Should you happen to already have a single diverse member of your team, assembling this list is not their exclusive job. Recruiting committee members is everyone’s job.

If you’re really having difficulty thinking of, or qualifying, any candidates, the problem may be your criteria. Have a really critical look at the qualifications you’re asking for and see if you can gain candidates by loosening them up.

Then start approaching candidates one by one. It is critically important that you do not approach anyone and then withdraw the offer, so make sure that all your organizers are coordinated. Your approach to each candidate must be private, so that they can ask questions and potentially turn you down without risk to themselves.

When soliciting their participation, you want to explain why your team believed they would be a good committee member; give them their own qualifications, and your diversity criteria should not be emphasized, and generally not even included. For example:

Our team felt that you would be an excellent addition to our program committee based on seeing your talks at Kubecon, and the fact that you work at an end-user company.

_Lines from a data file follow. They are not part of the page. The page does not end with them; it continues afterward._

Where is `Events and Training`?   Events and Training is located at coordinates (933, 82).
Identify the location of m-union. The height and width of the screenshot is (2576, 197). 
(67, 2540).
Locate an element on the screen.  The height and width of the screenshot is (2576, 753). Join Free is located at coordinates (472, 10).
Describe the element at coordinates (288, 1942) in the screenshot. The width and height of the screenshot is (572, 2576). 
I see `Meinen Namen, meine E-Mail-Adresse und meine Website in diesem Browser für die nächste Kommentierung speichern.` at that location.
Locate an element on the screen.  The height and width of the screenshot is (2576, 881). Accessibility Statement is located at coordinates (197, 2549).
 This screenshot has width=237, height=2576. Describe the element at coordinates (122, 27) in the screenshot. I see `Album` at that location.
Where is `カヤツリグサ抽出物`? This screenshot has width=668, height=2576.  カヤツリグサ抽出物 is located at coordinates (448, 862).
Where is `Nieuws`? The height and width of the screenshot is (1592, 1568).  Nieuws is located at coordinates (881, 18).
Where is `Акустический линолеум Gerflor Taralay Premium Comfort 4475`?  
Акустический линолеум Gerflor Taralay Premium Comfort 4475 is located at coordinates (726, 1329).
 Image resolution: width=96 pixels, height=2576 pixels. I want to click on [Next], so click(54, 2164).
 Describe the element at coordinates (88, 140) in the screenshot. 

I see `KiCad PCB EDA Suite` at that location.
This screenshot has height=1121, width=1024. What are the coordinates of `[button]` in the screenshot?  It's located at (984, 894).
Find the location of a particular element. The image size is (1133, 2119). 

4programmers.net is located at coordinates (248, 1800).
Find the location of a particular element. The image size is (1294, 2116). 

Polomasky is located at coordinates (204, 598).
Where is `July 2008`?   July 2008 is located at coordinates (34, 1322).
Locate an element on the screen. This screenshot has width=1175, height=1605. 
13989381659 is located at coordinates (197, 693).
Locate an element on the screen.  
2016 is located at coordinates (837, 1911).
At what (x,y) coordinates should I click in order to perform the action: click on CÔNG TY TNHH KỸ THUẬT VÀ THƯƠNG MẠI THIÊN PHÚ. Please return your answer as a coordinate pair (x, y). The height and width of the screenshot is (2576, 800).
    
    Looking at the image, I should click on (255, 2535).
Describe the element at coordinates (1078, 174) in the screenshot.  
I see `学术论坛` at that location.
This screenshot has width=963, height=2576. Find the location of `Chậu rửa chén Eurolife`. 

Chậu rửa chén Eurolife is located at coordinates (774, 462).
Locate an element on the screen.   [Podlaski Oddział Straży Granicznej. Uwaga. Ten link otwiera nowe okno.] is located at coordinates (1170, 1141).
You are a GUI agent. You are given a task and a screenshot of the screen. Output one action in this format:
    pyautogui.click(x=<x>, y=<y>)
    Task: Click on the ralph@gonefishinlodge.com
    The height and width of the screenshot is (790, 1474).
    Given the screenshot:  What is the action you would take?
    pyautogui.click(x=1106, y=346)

We thought that you would be able to help us grow the event because of your broad knowledge of cloud native, not just the technology, but the people as well.

Your solicitation should then include as much information as you can give them about time commitments, schedule, and responsibilities. If you’ve written full role docs, send those.

It may be necessary to be clear that the committee offer is not necessarily transferable, but is made specifically to them. Otherwise they may refer to their boss or another person in their company who may not meet your diversity criteria, or otherwise be unqualified. If they say no, they say no, and if they recommend someone else subject them to the same scrutiny you used in assembling the original list.

Don’t stop with just one diverse recruit, either. Whatever your mainstream is, most of the world is outside of it. While in tech you’re unlikely to achieve a fully diverse program committee, you can try.

Working With Your New Program Committee

Once folks have joined the Program Committee, everyone is a member; there are no “diversity members”, or “founder members”, or any special status. It’s critically important that everyone on the committee feel equal or they will not contribute equally. If anything, you should go out of your way to specifically solicit feedback in each discussion from the new committee members. You can do this unobtrusively by just setting the standard of asking for each person’s opinion. Discussions should always happen in the group to include everyone.

Treating members equally also means not expecting the diverse members of the committee to do 100% of the diverse speaker recruitment. While they are likely to recommend more diverse speakers just because of personal connections, recruiting a broad speaker pool is the collective responsibility of everyone on the committee.

As an organizer, it is now your responsibility to make sure that the committee knows what they are doing and when, and are reminded of all of their deadlines. For example, you need to brief them about the CfP before it goes out. You need to remind them about doing direct speaker recruitment well before the CfP deadline. This lets them do their jobs. If this is your first year working with committee members who are not founders, then you’ll find yourself writing a lot of documentation.

I will write more about recruiting diverse speakers in a future article.

Expressing Gratitude

Your program committee members are doing a lot of work for the event for free. As such, you should take every opportunity to thank them for their help. This starts with making sure that they are publicly listed on the conference website, and thanked in the introductory slide show. If you have a budget, you should try to also get the committee members a special gift, or take them out for a sponsored meal, or both.

Recruited well, your program committee becomes the heart of your event, determining its content, themes, and general spirit. Good committees stay together for years. With some work, yours can too.

Speaking of which: I would like to thank Guinevere Saenger, Jason Brooks, and Audra Montenegro for reviewing this article, and the whole SCALE and KCD-LA teams for being such a great example.